Let’s get this out of the way quick. Don’t Fuck in the Woods is bad. Like really bad. If that’s all you wanted to know then you are more than welcome to take your leave of this review before I completely savage this movie. Seriously. I knew literally nothing about this, and with a name like it has I went in expecting something akin to Cabin in the Woods, or Final Girls. Oh, boy for one line of dialogue it might be, but for the rest it’s an utter shit show of sex (which I’ll touch on soon), Dollar Tree scares, and shittier acting. Directed by Shawn Burkett, Don’t Fuck in the Woods centers around a group of horny teenagers who go out in the woods to have a good time. And by good time I mean sexy time. And by sexy time I mean they find out something is hunting them. You all know the drill by now.
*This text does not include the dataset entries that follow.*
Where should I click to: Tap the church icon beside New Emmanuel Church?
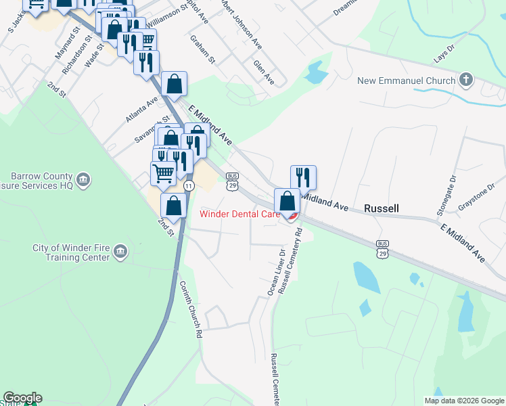point(465,81)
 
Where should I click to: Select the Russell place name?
point(382,208)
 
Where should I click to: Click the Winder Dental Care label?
point(240,215)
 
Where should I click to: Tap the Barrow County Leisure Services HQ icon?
point(83,179)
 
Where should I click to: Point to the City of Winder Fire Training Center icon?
point(120,252)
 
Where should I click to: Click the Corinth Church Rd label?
point(191,311)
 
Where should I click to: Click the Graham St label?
point(202,49)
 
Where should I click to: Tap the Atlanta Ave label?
point(141,109)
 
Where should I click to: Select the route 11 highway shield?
point(189,185)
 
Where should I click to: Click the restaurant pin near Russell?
point(304,177)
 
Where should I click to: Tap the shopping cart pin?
point(163,173)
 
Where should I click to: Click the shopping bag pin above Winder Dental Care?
point(288,200)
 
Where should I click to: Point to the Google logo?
point(22,398)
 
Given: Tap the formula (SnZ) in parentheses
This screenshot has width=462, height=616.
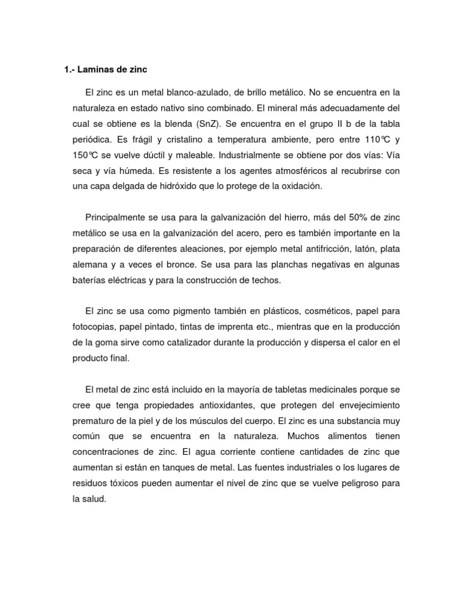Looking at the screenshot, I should click(x=204, y=124).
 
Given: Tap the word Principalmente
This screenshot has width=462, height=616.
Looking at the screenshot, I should click(x=115, y=217).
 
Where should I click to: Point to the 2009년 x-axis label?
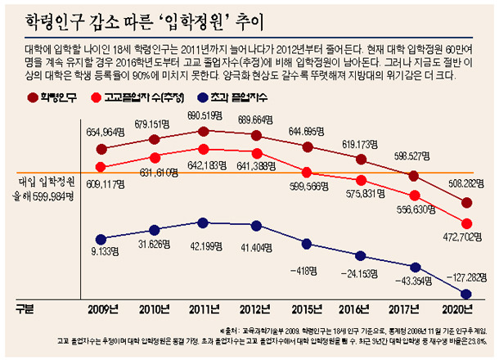click(103, 308)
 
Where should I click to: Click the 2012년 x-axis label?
click(258, 308)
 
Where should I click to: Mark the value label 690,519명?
click(208, 115)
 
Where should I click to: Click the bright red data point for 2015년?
click(307, 172)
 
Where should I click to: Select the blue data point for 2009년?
click(101, 239)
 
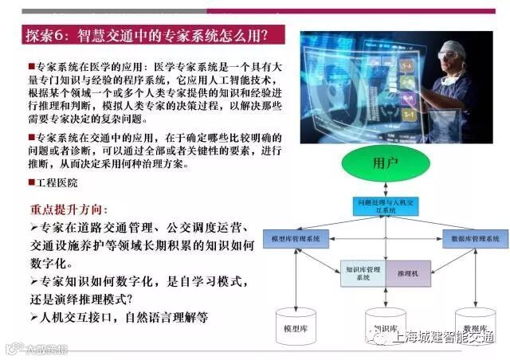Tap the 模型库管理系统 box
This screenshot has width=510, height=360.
click(x=296, y=238)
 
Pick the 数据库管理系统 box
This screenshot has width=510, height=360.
click(x=475, y=238)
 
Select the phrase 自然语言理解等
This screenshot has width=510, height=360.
click(x=167, y=317)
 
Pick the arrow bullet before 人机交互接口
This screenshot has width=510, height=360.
click(x=33, y=317)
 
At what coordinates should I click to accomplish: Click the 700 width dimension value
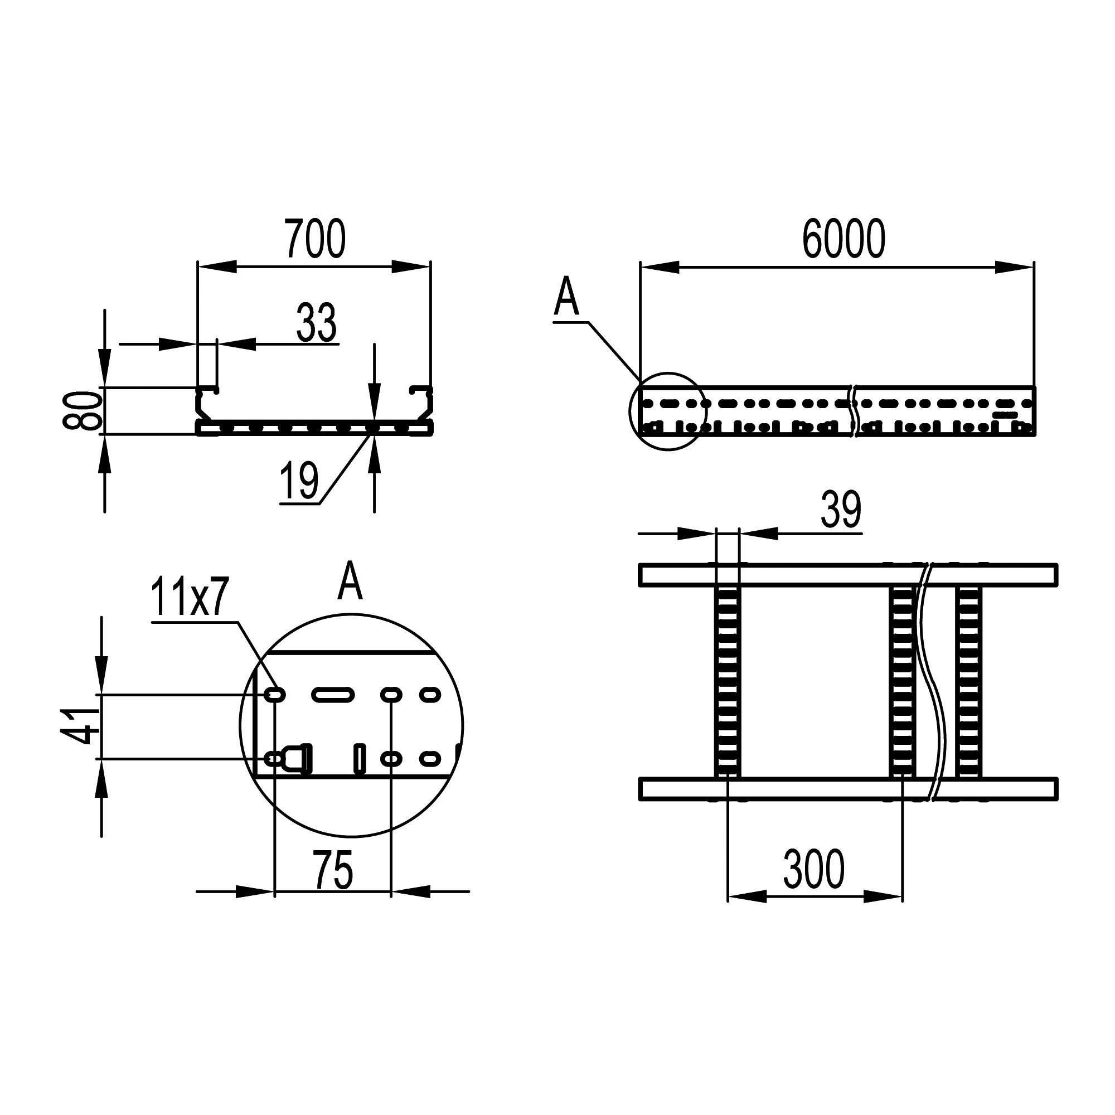[315, 239]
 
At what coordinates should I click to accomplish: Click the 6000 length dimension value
[843, 239]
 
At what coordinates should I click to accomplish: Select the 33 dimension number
[316, 323]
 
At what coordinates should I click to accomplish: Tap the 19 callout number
[299, 481]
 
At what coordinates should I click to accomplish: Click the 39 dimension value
[841, 510]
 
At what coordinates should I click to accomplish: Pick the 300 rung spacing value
[814, 869]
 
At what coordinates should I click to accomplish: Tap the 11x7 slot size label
[191, 597]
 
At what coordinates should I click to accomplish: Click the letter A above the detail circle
[350, 581]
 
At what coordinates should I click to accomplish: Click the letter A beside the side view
[566, 297]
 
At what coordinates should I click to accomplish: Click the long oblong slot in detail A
[332, 694]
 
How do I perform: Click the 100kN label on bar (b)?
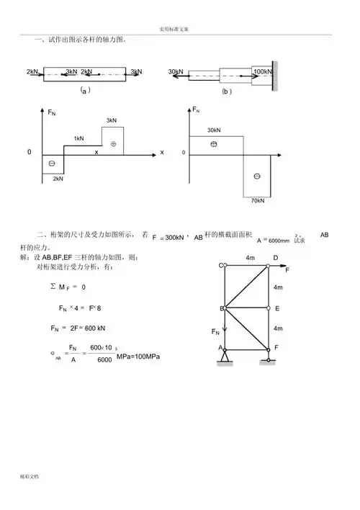(x=263, y=72)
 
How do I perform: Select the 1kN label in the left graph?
(x=78, y=138)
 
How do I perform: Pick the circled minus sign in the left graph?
(x=52, y=164)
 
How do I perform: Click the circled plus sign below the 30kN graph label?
(x=212, y=144)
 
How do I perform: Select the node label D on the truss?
(x=275, y=257)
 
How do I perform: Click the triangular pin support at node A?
(x=225, y=355)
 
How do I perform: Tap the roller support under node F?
(x=267, y=356)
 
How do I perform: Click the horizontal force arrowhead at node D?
(x=284, y=266)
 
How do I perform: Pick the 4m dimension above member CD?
(x=250, y=257)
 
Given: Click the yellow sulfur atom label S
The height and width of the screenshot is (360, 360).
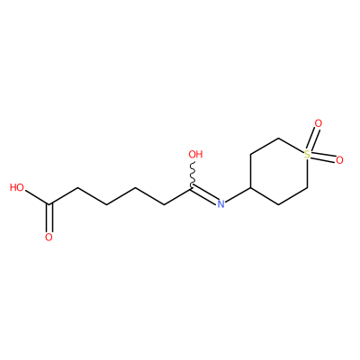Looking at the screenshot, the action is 307,155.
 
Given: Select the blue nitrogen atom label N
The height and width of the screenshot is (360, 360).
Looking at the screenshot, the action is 220,204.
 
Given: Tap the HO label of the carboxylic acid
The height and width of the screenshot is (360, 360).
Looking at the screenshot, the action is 17,188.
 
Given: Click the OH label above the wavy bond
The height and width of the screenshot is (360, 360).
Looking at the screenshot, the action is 195,155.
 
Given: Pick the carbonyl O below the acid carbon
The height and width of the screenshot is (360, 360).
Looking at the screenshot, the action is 49,238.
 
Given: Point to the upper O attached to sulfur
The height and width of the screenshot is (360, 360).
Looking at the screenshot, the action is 319,123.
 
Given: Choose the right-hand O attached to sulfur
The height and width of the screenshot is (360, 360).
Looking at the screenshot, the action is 339,160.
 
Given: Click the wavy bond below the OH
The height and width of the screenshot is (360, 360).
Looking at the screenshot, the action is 193,176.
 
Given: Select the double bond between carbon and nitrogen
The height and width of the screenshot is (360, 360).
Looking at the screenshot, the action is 203,195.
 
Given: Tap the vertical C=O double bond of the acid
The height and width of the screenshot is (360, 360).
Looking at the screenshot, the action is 49,218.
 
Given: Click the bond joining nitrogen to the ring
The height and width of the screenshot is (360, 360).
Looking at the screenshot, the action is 238,194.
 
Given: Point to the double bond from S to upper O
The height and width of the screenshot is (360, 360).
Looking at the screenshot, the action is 312,139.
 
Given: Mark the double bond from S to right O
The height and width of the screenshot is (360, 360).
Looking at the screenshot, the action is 323,158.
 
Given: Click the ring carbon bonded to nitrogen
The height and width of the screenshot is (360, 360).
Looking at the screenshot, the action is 250,188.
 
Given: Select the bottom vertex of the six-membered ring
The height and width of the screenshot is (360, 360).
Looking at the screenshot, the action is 279,204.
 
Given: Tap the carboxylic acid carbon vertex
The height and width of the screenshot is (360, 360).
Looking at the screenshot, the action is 49,204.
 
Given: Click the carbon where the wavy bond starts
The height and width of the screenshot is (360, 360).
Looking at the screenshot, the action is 192,188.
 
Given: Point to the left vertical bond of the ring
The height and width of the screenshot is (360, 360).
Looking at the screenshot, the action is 250,171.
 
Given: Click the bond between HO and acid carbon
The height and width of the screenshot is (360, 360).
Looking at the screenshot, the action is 37,198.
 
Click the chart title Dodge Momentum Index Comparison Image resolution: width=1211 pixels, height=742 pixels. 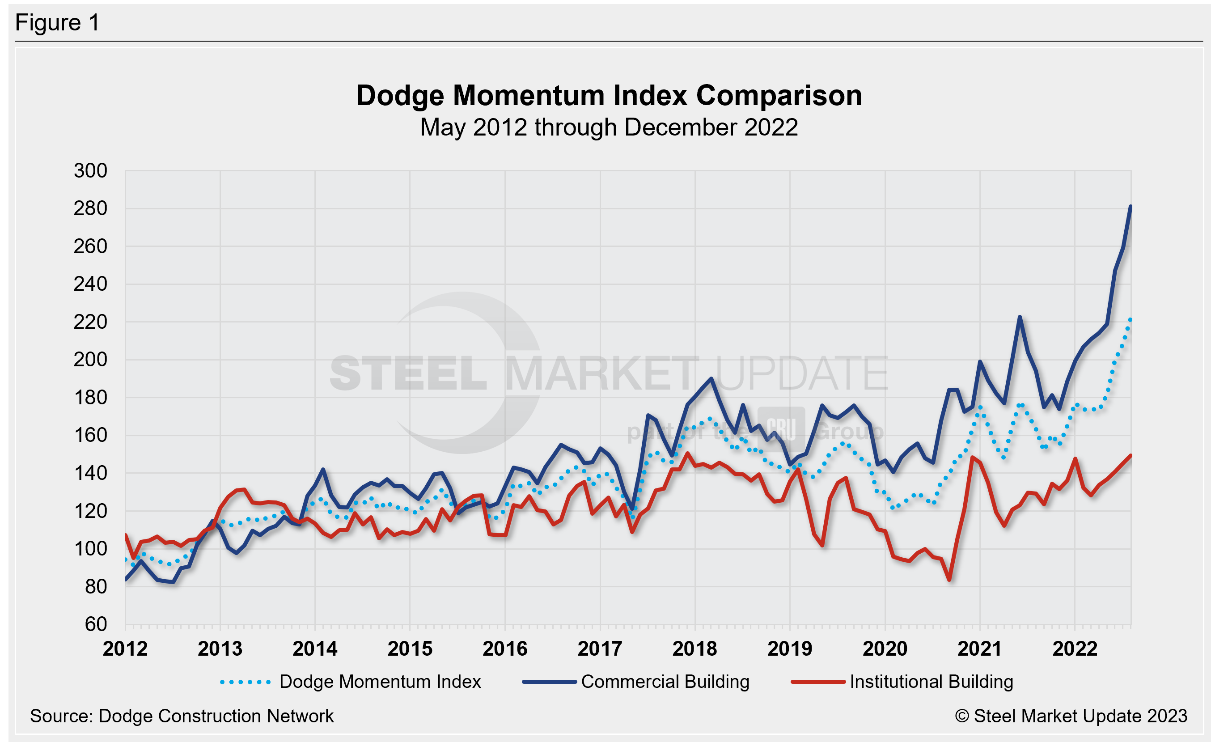pos(609,95)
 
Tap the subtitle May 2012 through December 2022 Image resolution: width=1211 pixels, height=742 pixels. pos(609,127)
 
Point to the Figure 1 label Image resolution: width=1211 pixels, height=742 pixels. pos(58,23)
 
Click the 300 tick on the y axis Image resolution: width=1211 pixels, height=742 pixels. pos(90,171)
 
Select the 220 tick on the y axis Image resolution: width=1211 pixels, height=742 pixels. pos(90,322)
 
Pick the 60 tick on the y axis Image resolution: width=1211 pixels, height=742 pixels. pos(96,624)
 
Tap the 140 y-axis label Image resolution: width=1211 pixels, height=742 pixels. pos(90,474)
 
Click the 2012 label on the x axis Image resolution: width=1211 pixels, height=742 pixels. pos(125,649)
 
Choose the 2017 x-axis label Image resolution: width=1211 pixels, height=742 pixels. pos(600,649)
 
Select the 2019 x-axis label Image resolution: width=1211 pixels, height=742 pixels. pos(789,649)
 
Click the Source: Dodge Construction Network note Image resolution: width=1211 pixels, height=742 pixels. pos(182,717)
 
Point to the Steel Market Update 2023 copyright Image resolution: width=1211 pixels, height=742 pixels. pos(1071,717)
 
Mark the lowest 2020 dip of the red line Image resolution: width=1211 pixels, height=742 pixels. pos(949,580)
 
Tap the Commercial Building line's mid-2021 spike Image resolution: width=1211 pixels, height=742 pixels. pos(1020,317)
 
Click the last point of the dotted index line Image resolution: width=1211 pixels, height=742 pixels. pos(1131,320)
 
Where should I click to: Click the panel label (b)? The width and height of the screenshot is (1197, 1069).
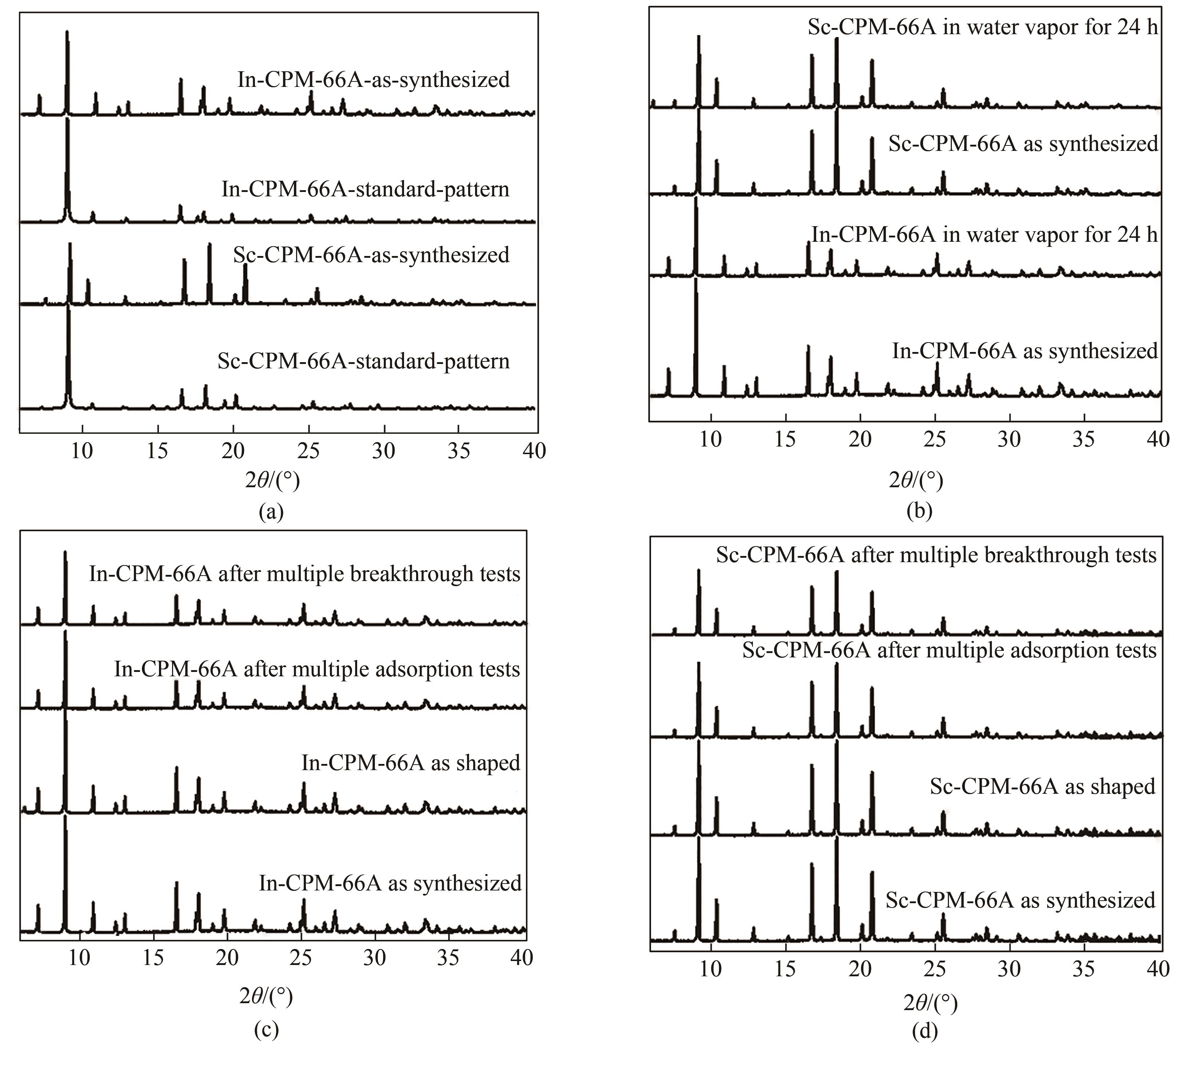pyautogui.click(x=919, y=511)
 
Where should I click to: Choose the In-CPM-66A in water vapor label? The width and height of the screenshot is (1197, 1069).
pyautogui.click(x=984, y=235)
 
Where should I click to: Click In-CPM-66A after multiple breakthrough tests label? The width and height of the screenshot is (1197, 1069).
pyautogui.click(x=304, y=573)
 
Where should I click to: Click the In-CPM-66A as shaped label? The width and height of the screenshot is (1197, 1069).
pyautogui.click(x=411, y=762)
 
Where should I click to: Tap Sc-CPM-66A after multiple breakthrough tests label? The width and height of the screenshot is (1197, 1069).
pyautogui.click(x=936, y=555)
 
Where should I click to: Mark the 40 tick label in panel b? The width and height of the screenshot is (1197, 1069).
pyautogui.click(x=1158, y=439)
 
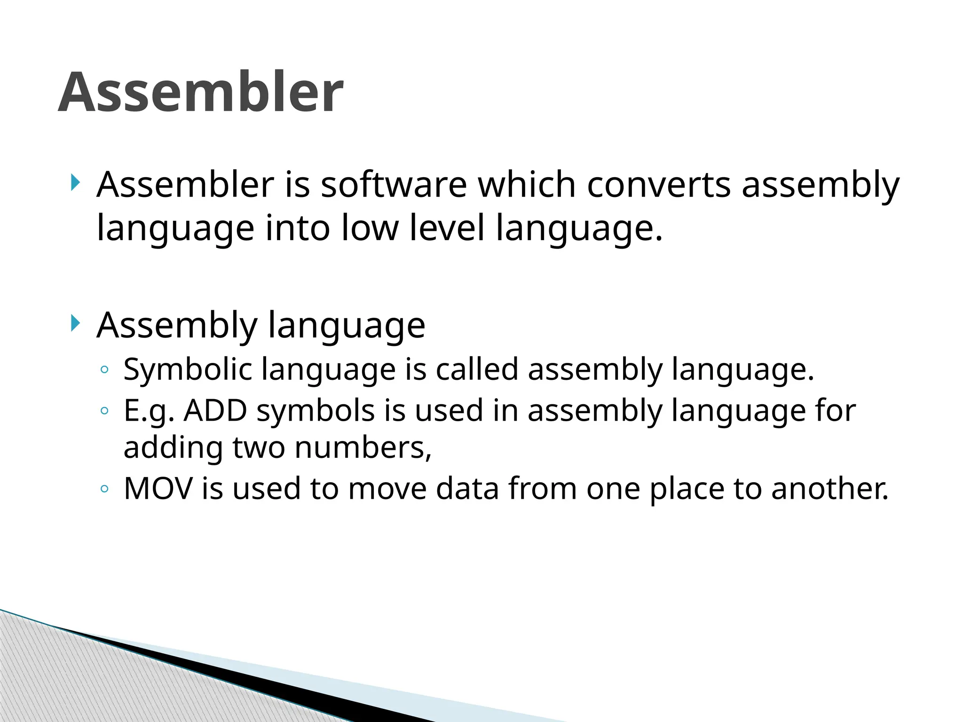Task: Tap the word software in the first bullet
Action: point(394,185)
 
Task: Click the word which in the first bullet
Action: point(527,185)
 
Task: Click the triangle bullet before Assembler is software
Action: point(75,182)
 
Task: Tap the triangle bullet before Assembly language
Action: point(75,323)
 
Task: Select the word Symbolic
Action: point(188,369)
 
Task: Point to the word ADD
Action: point(215,410)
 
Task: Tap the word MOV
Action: point(158,488)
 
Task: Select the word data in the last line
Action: point(467,488)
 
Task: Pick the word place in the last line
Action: point(687,489)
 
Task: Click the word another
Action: point(829,488)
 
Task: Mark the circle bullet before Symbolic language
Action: point(104,370)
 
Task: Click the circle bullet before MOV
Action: point(104,489)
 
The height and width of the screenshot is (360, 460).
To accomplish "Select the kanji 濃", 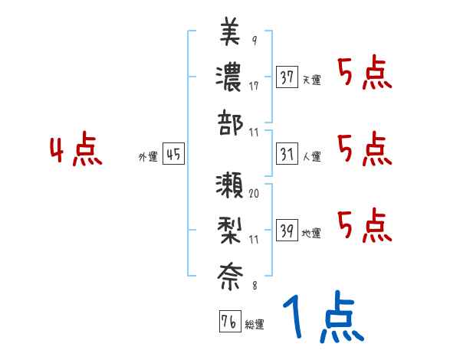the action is tap(230, 77).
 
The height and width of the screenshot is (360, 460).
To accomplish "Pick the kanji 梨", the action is tap(230, 229).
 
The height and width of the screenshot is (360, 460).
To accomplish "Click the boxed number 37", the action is tap(288, 77).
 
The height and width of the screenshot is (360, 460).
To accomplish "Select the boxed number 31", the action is tap(288, 154).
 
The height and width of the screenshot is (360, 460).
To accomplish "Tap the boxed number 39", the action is tap(288, 229).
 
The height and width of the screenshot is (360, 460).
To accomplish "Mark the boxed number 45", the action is tap(173, 154).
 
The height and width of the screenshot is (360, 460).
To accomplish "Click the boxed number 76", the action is tap(228, 322).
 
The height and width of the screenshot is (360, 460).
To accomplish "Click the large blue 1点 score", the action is tap(322, 318).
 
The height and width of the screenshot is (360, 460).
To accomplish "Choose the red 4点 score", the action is tap(75, 151).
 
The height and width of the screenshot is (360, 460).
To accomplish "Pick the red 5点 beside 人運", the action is tap(365, 149).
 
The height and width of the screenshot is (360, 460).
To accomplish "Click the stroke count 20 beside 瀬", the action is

Don’t Fuck in the Woods is pretty straightforward in that it’s pretty stereotypical slasher flick. I don’t think anyone can get mad at that, because at most they are enjoyable for some reason or another. You have your three caricatures (A jock, his horny cheerleader girlfriend, and the stoner), along with the lesbian couple, and their friend who seems so out of place from this group of stereotypes it made no sense. They all fit into the well-worn types as much as I would as the obligatory Black Guy in the group. But that’s it. There is absolutely zero chemistry or effort between any of these actors, and the dialogue is the worst I’ve heard since Attack of the Clones. It’s porn levels bad, and I don’t mean the laughable kind (Do note that one of the characters has an extremely pornographic dream upon the audience first meeting him, and I mean down to the goddamn plumber outfit). As I said I was expecting something more tongue in cheek, and to what this viewer saw, that cheekiness is only over said in one line of dialogue about how Scream Queens have been reduced to hot girls running around naked and just screaming (The author wishes to argue that this merely what Scream Queens are, but then I have not seen every slasher movie under the sun, so I will refrain). There is nothing funny about this movie, no sassy humor about their situation and how similar it seems to other slasher flicks, no winks to the audience. Nothing. Its dull and void.
Moving past the shitty acting, it also has to contend with how cheap it looks. And by this, I mean it looks like they had the camera from ten years ago do most of the shooting, because it looks like crap. I’d argue just like the acting, it’s also superbly pornographic and haphazard. And believe when I say, that I do not fault them for not having the budget they needed to make something bigger. But I’ve seen many others work with far less, and still be quite exceptional. The same can be said about the music which sounds like the cheapest metal they could afford and in zero ways does it add to anything other than being out of place. But hey there are good things, right? Sure, maybe. It’s fleeting at best. The creature itself has an interesting design, and its one they don’t hide for long. It looks like a more demonized version of the Gill-Man from Creature from the Black Lagoon, and is clearly where all the money went to. And all of this is good until you find out that the creature kills teenagers because its attracted to sexual activity, and then eats their genitals once they’ve been sexed up (all of this is shown but never really explained why or how)? Which given the case for why it kills the hapless teens, it then starts killing those who haven’t had any sex, and thus throws its own logic out the damn window!
Look, let’s be frank here; throughout the extremely brisk but not short enough 73-minute runtime I was under the impression I was watching a porno. It’s not lost on me that I’ve brought that word up many times throughout the course of this review, and that because that’s exactly what this movie felt and looked like. All of the effort seemed to be put into those scenes in particular, and while most slasher films like Friday the 13th do have copious amounts of nudity and sex, this film seemed to hone in on it despite itself. It was awkward and all I could do was root for the creature to off them quickly despite the kills and gore itself being quite lackluster. I wish I could say something redeemable about this film I do, but unfortunately there’s nothing remotely good or even decent about it. It’s bad, bad, bad, and I say stay away. So, if you want something meta or cheeky, Scream and Cabin the Woods are still out there for your endless enjoyment. Do yourself a favor and skip this one.